> TASK OBJECTIVE:
Repeat exactly the lines of the entries below from the one with "e-MCP (Co-operative Market Place) (612, 1746)" through the one with "Collective Co-operative Farming", both ends included, and nothing else.
*** PROVIDED DATA Section Begins ***
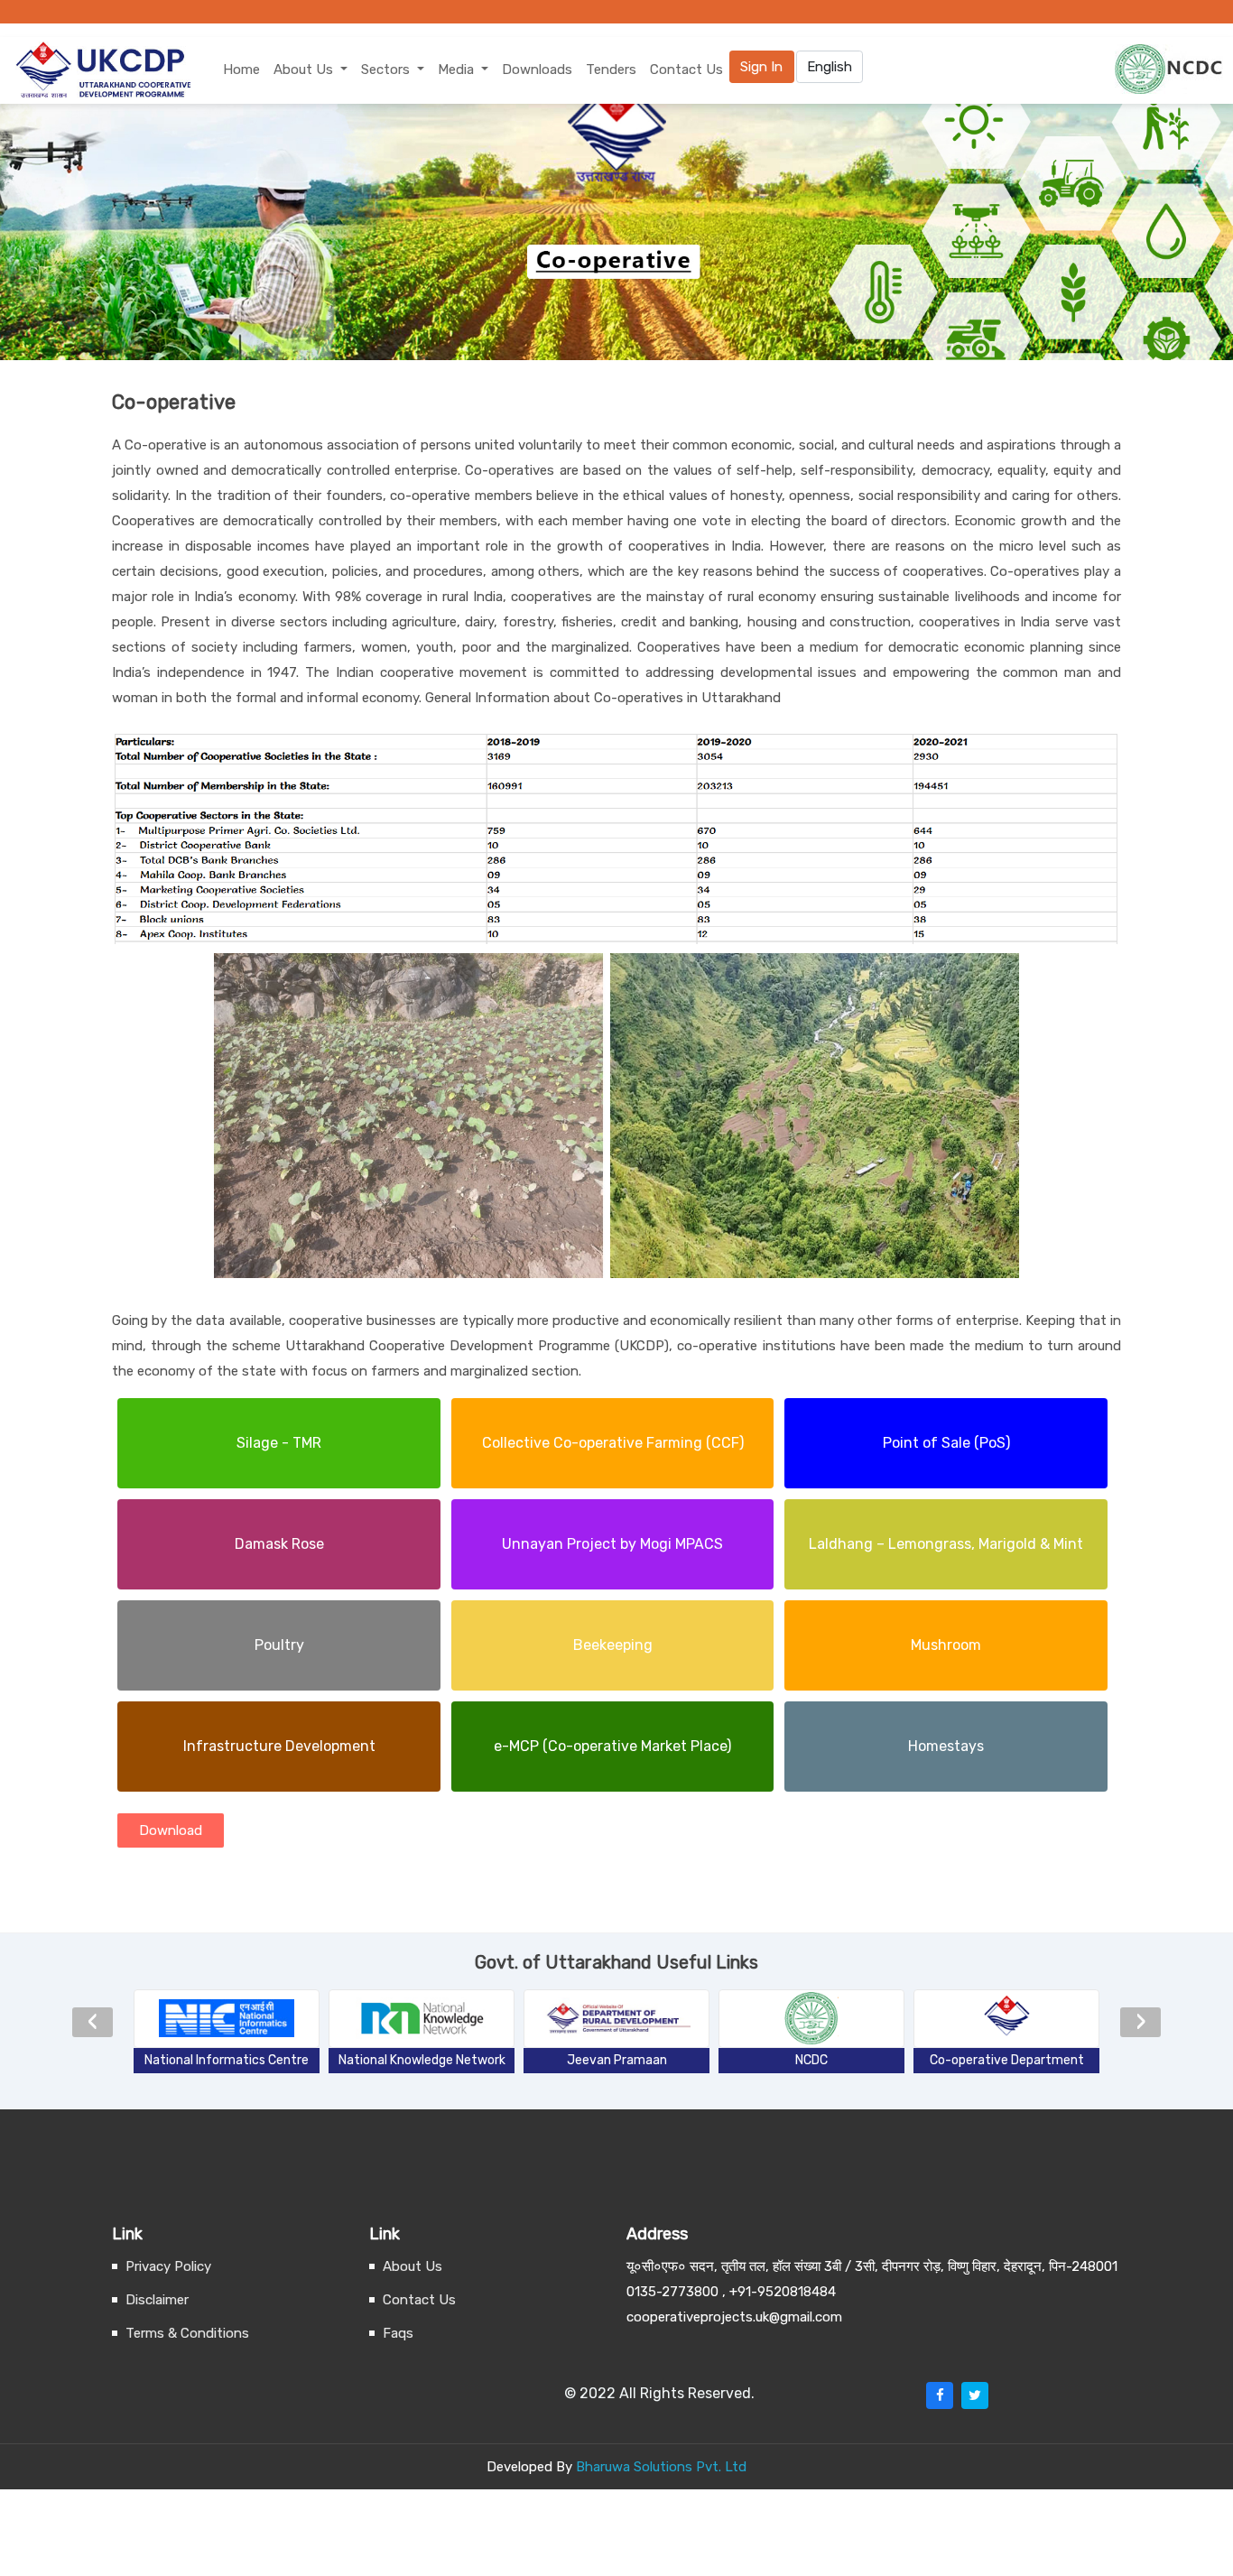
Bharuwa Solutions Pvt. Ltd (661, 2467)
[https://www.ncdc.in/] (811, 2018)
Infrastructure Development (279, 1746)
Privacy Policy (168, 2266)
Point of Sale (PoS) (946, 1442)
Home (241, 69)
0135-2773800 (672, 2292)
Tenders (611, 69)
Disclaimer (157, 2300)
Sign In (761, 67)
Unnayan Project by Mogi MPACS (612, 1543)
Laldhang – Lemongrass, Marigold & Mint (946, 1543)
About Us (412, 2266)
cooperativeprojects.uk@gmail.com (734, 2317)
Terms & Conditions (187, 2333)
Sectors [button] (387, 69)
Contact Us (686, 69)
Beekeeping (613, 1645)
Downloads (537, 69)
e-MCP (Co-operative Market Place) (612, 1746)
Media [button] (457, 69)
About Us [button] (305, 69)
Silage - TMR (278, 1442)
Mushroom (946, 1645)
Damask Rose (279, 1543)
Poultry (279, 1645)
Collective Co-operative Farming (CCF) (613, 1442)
*** PROVIDED DATA Section Ends ***
*** PROVIDED DATA Section Begins ***
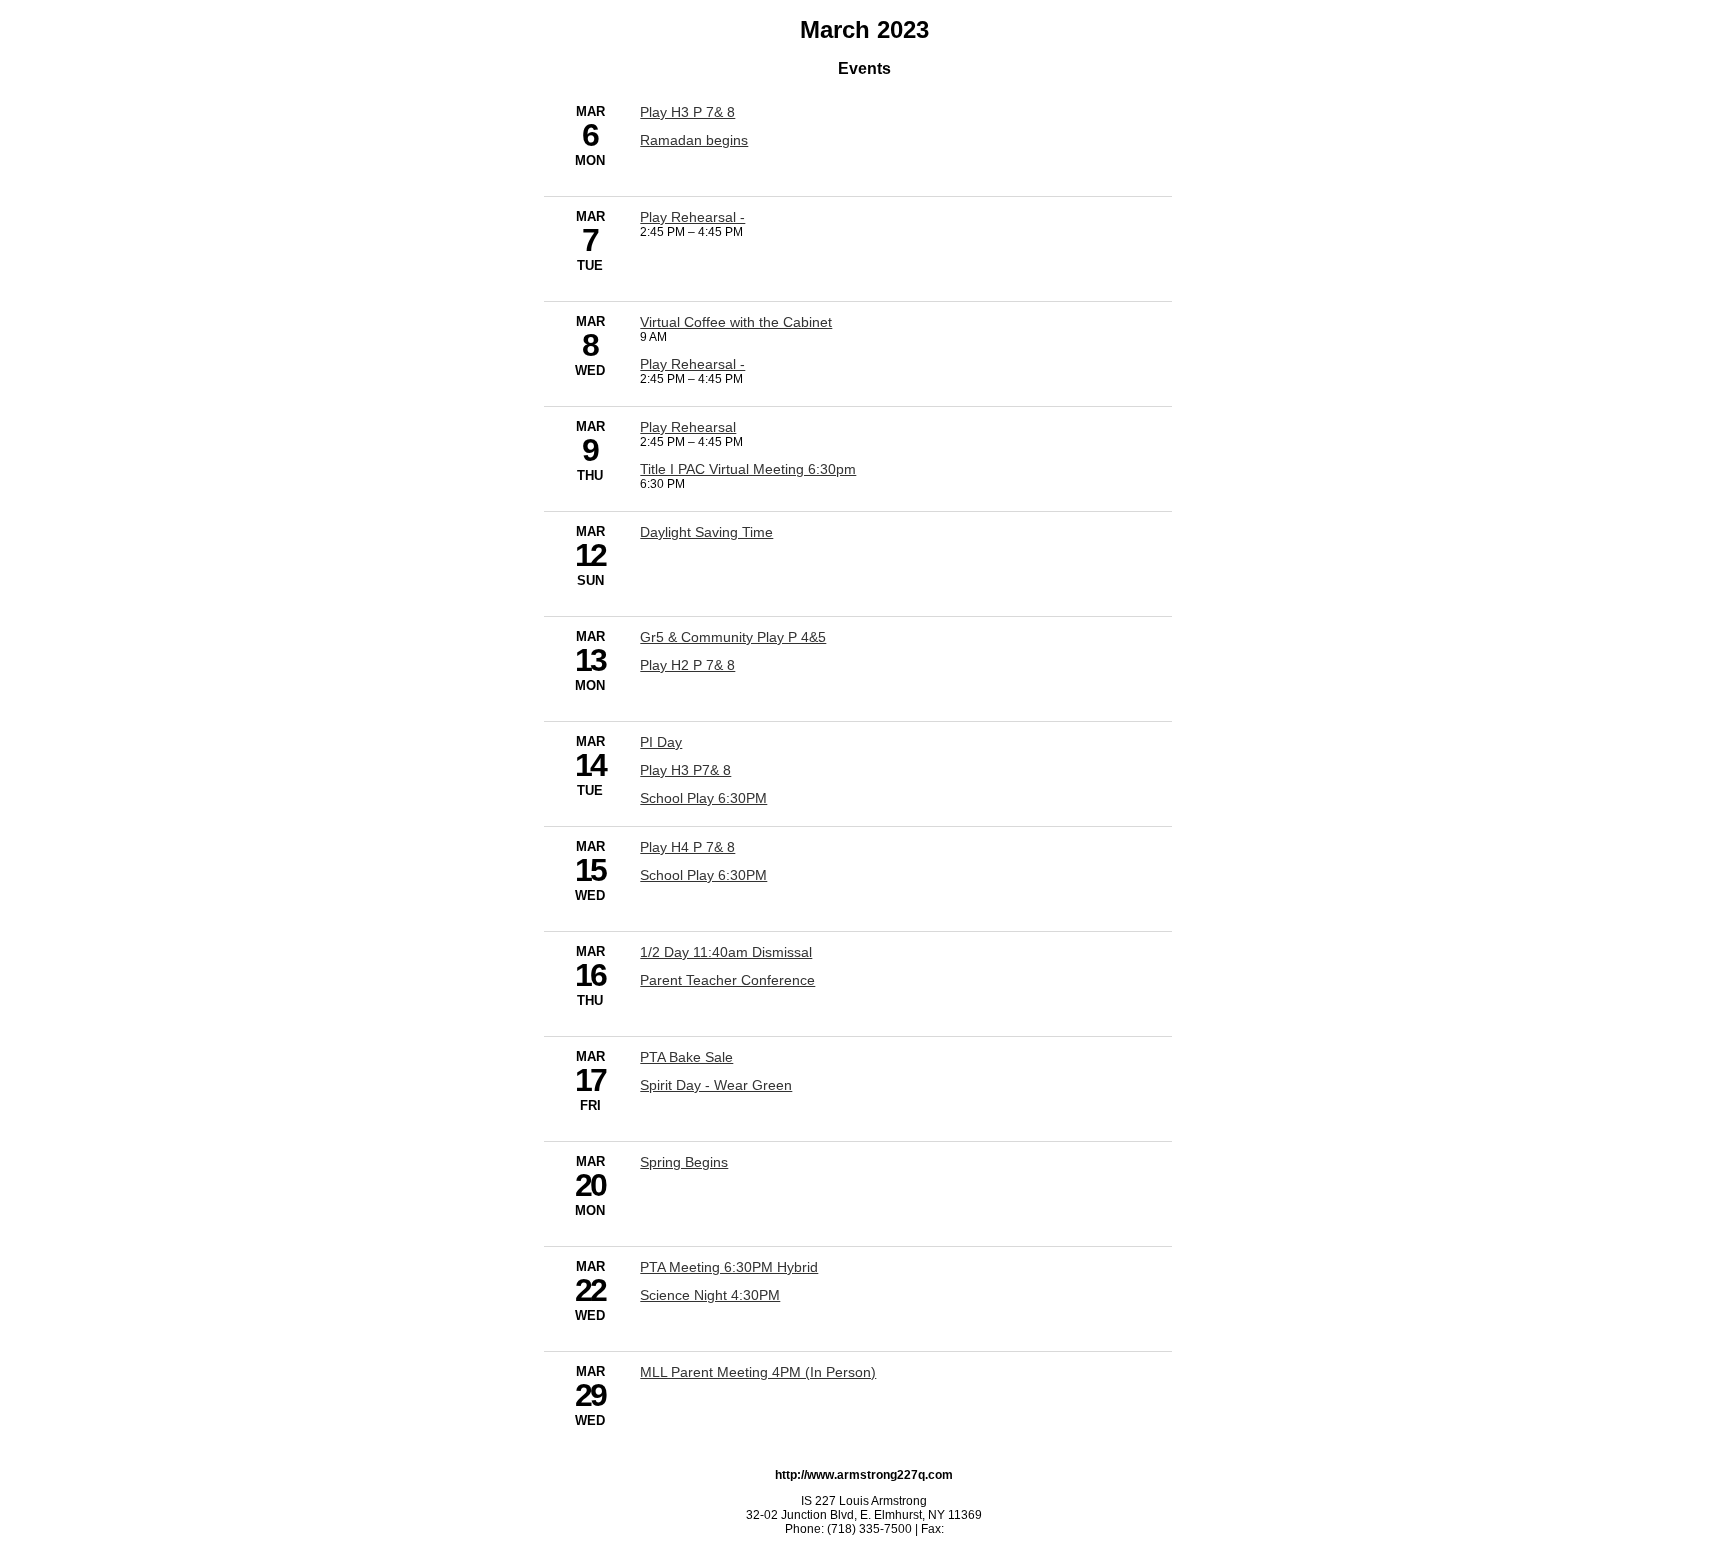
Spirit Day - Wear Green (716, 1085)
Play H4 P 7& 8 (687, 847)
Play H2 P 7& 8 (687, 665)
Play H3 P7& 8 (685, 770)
*** PROVIDED DATA Section Ends ***
> TASK SOLUTION:
e-MCP (Co-operative Market Place) (612, 1746)
Media [button] (457, 69)
About Us [button] (305, 69)
Silage - TMR (278, 1442)
Mushroom (946, 1645)
Damask Rose (279, 1543)
Poultry (279, 1645)
Collective Co-operative Farming (CCF) (613, 1442)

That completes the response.